Hollande is tipped in opinion polls to win France’s two-round April 22-May 6 presidential election.
Oil-rich Gulf Arab monarchies have so far been the only states in the anti-Assad camp to call for the militarization of the Syrian revolution, while Western powers, including Sarkozy’s France have poured cold water on the suggestion and balked at foreign intervention.
Hollande’s support for military action represents a u-turn in France’s current policy to the crisis, which has opted for sanctions and non-lethal means to pressure Assad.
It is also uncertain whether Hollande would pursue that pledge if elected, or if the Socialist candidate is simply playing the hardline card to draw votes in the upcoming presidential elections.
Russia: ceasefire holding
While Western powers talked down the ceasefire in Syria, Russia sounded cautious optimism on Friday, saying it was generally holding despite some violations and should be seen as an achievement that was saving the country from a broader civil war.
“Despite the existing violations and provocations, the ceasefire is holding overall.

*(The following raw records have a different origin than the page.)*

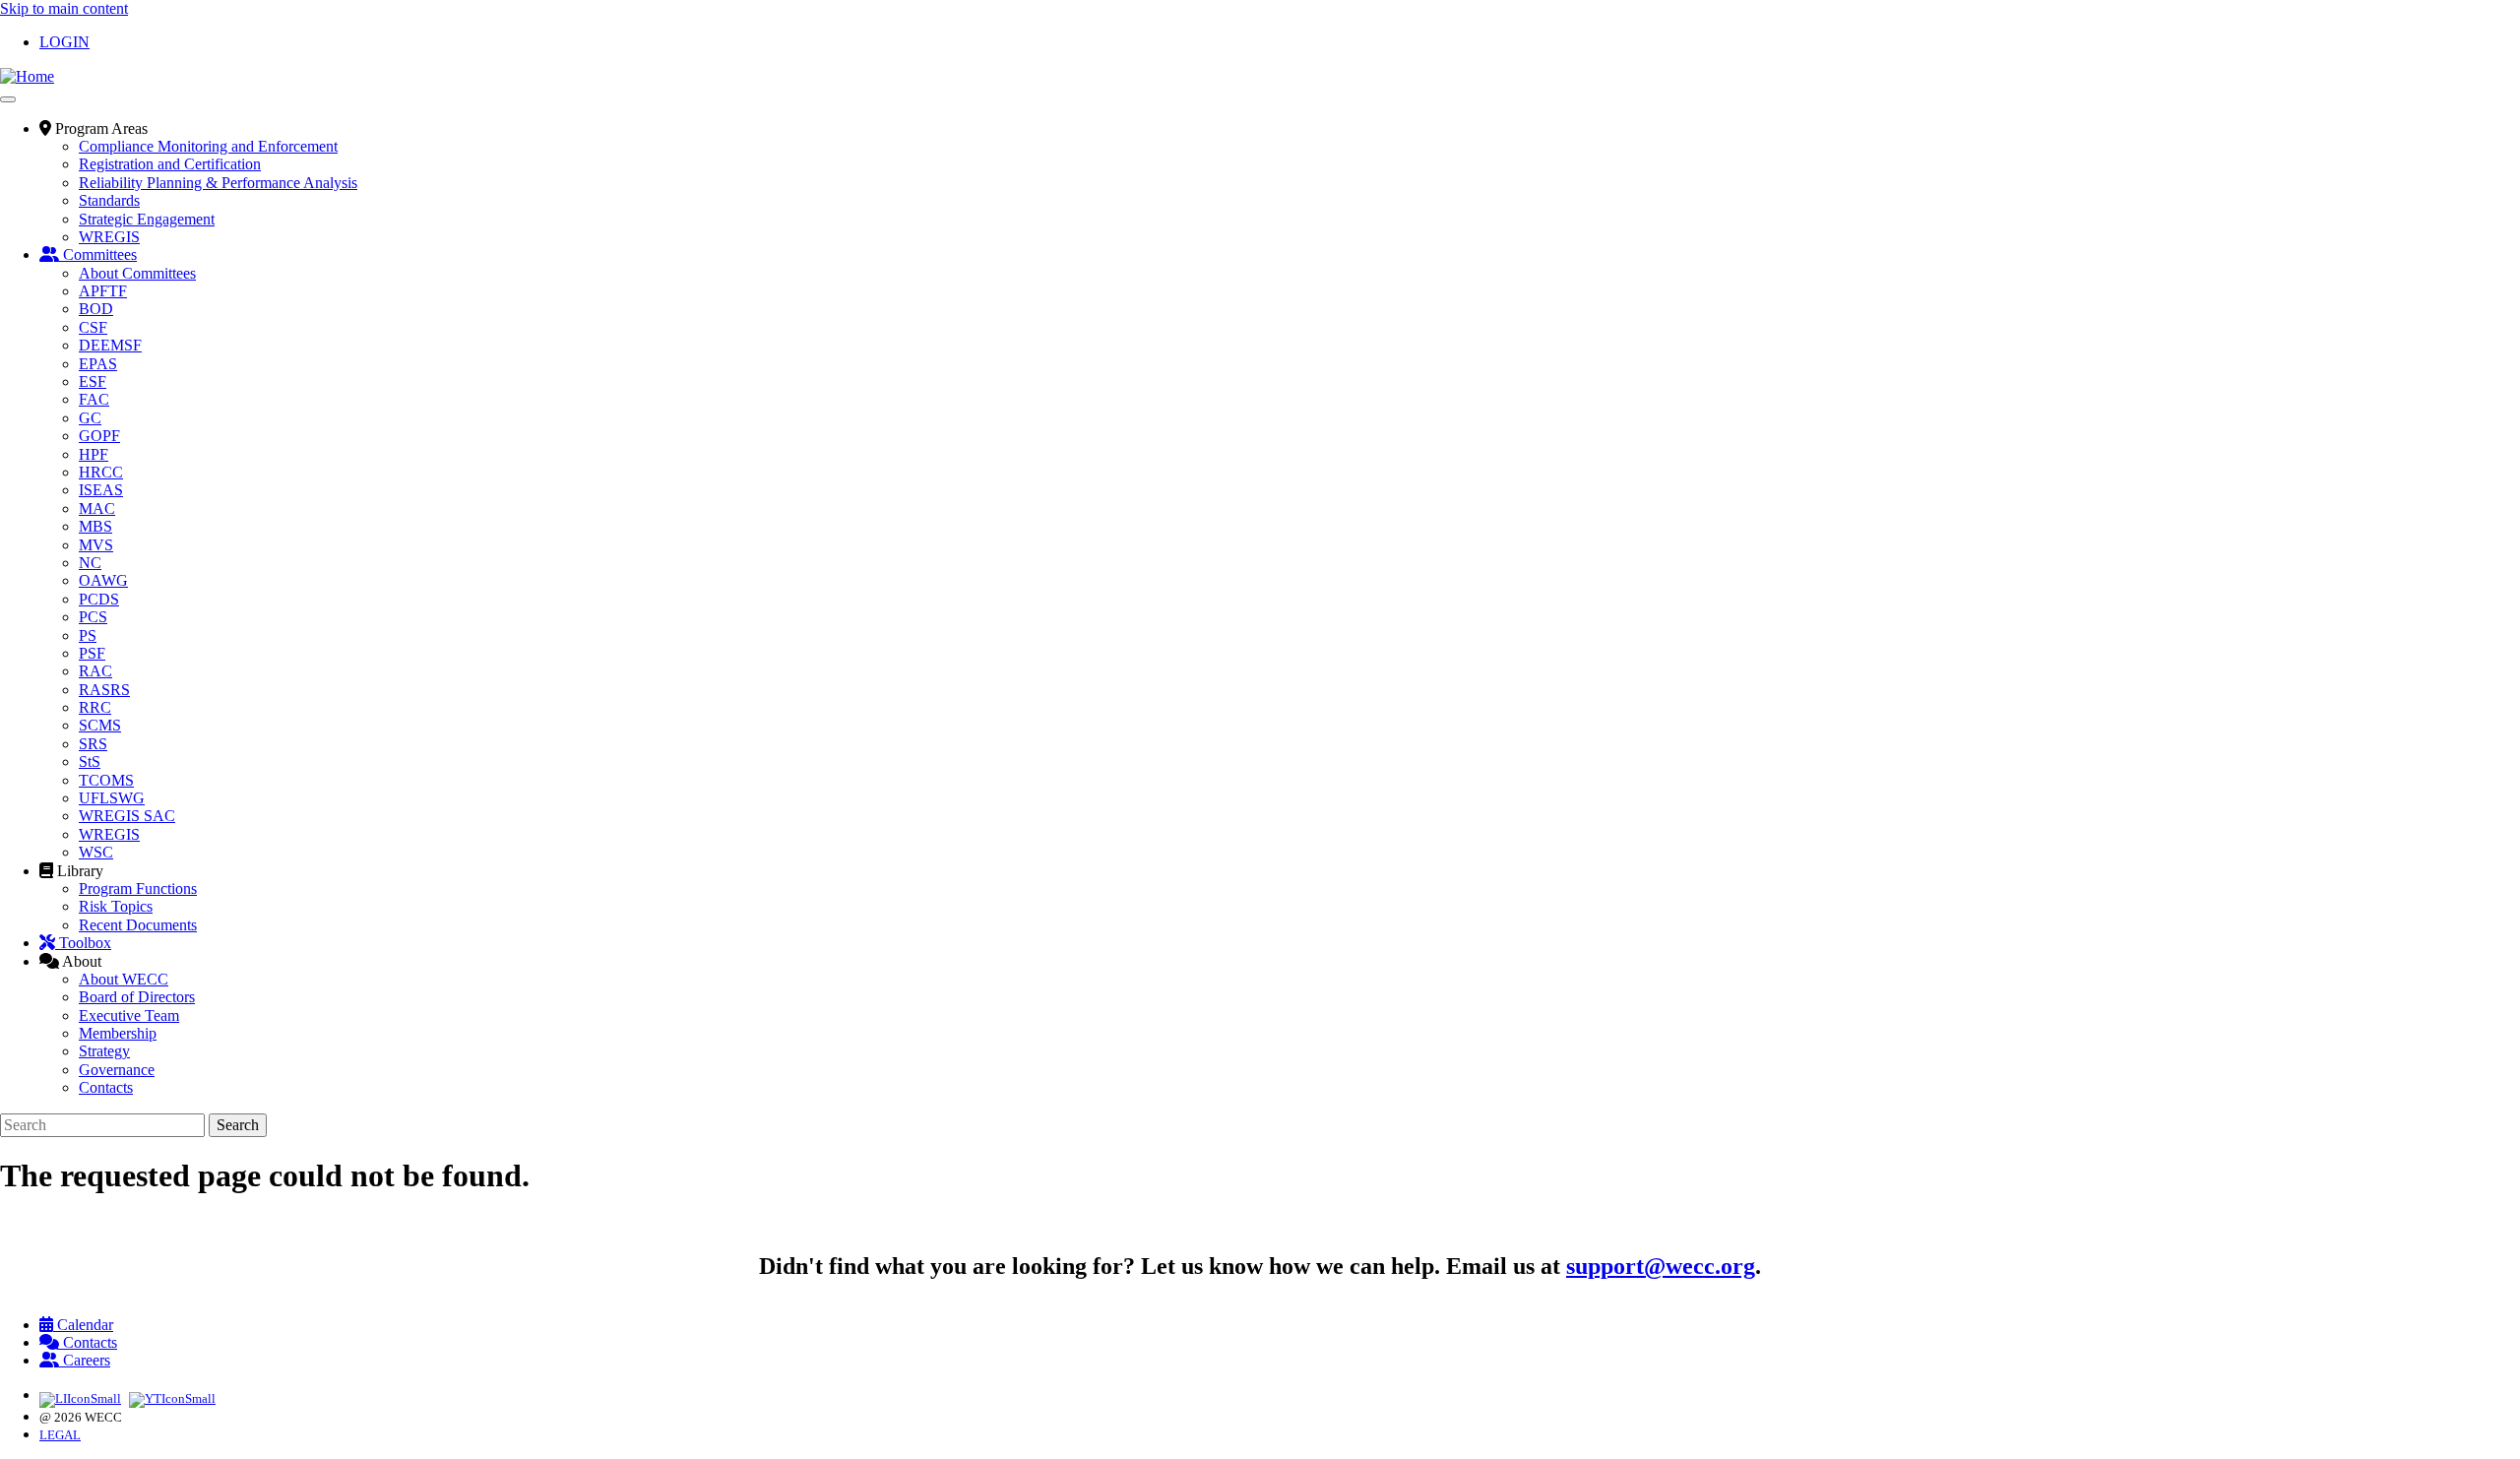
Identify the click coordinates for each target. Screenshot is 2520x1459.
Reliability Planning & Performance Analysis (218, 182)
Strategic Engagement (147, 219)
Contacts (106, 1087)
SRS (93, 743)
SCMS (100, 725)
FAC (94, 399)
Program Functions (138, 888)
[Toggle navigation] (8, 99)
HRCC (101, 472)
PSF (92, 653)
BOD (96, 308)
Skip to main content (64, 8)
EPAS (98, 363)
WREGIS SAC (127, 815)
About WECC (123, 979)
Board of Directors (137, 996)
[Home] (27, 76)
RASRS (104, 689)
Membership (118, 1033)
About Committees (137, 273)
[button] (93, 128)
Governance (117, 1069)
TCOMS (106, 780)
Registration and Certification (170, 164)
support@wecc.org (1660, 1266)
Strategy (104, 1051)
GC (90, 418)
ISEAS (101, 489)
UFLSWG (112, 798)
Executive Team (129, 1015)
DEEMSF (110, 345)
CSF (93, 327)
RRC (95, 707)
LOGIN (64, 41)
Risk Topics (116, 906)
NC (90, 562)
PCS (93, 616)
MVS (96, 545)
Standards (109, 200)
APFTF (103, 291)
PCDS (99, 599)
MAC (97, 508)
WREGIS (109, 236)
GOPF (99, 435)
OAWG (103, 580)
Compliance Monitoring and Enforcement (208, 146)
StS (89, 761)
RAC (95, 671)
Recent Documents (138, 925)
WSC (96, 852)
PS (87, 635)
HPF (93, 454)
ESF (92, 381)
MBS (95, 526)
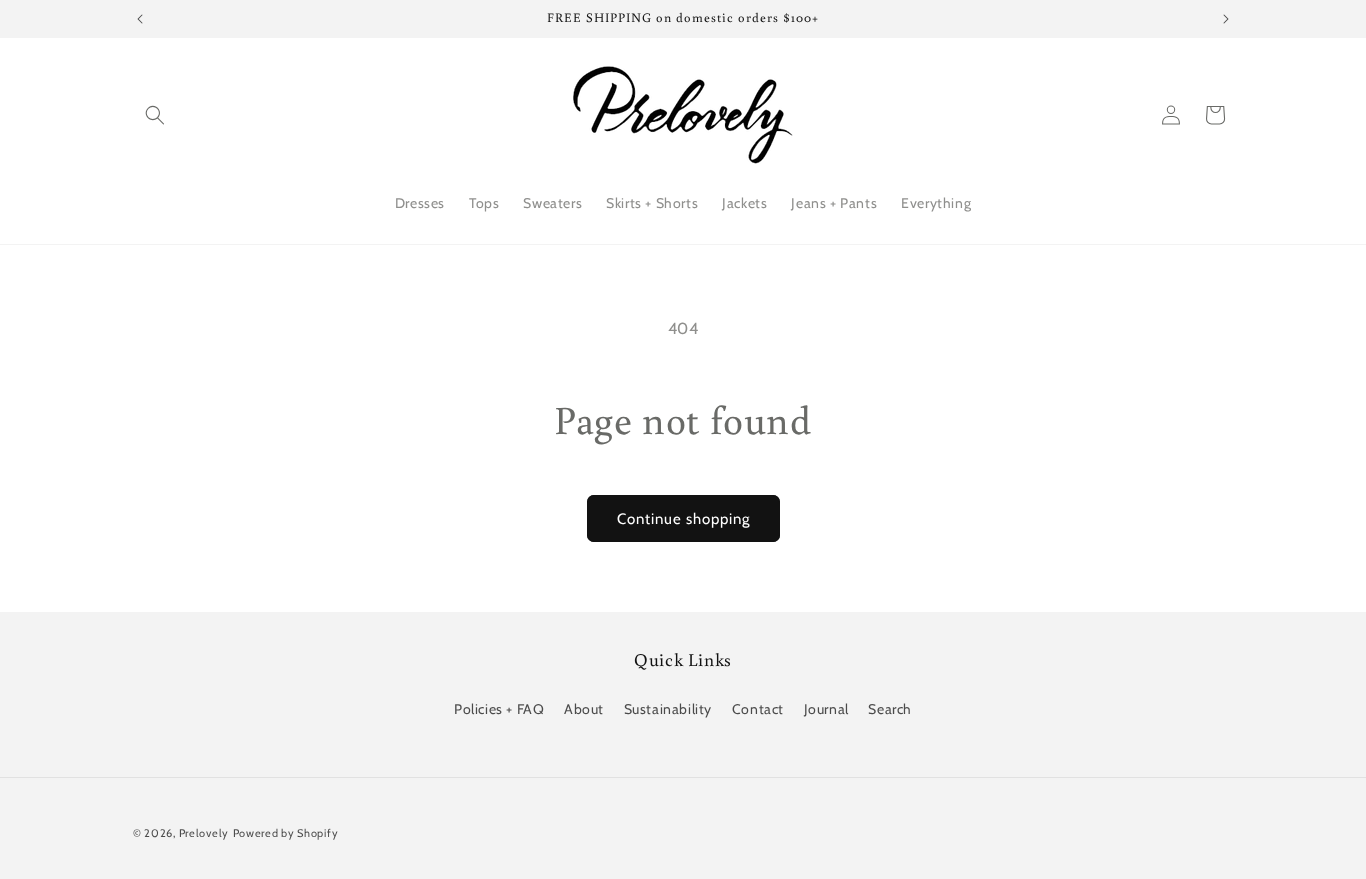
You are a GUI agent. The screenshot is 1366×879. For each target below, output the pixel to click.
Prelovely (204, 833)
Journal (826, 709)
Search (890, 709)
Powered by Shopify (286, 833)
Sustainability (668, 709)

This is a great achievement whose loss could lead to a dangerous retreat to a new wave of violence,” the foreign ministry said in a statement.
Russia’s comments came one day after Clinton called on the UN Security Council to brand Syrian Assad a threat to peace.
The Russian foreign ministry said Syria was currently facing a choice of either “moving toward a peaceful national dialogue or retreating to civil war.”
“And every participant of the domestic conflict must make their choice,” Russia said in comments directed at both Assad and the armed opposition.
The foreign ministry added that it also intended to soon host members of the Gulf-funded Syrian National Council (SNC) opposition group in hopes of establishing dialogue in the 13-month conflict.
Russia this week hosted one domestic opposition group whose members are not a part of the SNC and now intends to host other groups in the coming days in a bid to show its constructive approach.
Moscow has been more critical of Assad in recent weeks, but it is also accusing foreign powers – chiefly Gulf Arab states – of openly backing the armed opposition while doing little to support talks.
The foreign ministry said it was “satisfied” by Syria’s decision Thursday to sign a deal on a protocol for observers monitoring the ceasefire under a six-point plan agreed with UN-Arab League envoy Kofi Annan.
But it added that what mattered most was the question of how “constructive the Syrian government and opposition groups are toward implementing Annan’s plan.”
Meanwhile, China’s Foreign Ministry said on Friday that the country was willing to contribute members to a United Nations observer team in Syria.
Ministry spokesman Liu Weimin made the comment at a daily news briefing in Beijing.
A handful of UN observers are already in Syria monitoring a week-old truce that has failed to stop bloodshed.
China, along with Russia, has been particularly active diplomatically in preventing the West and its Gulf Arab allies from exploiting the Syrian crisis to further their interests.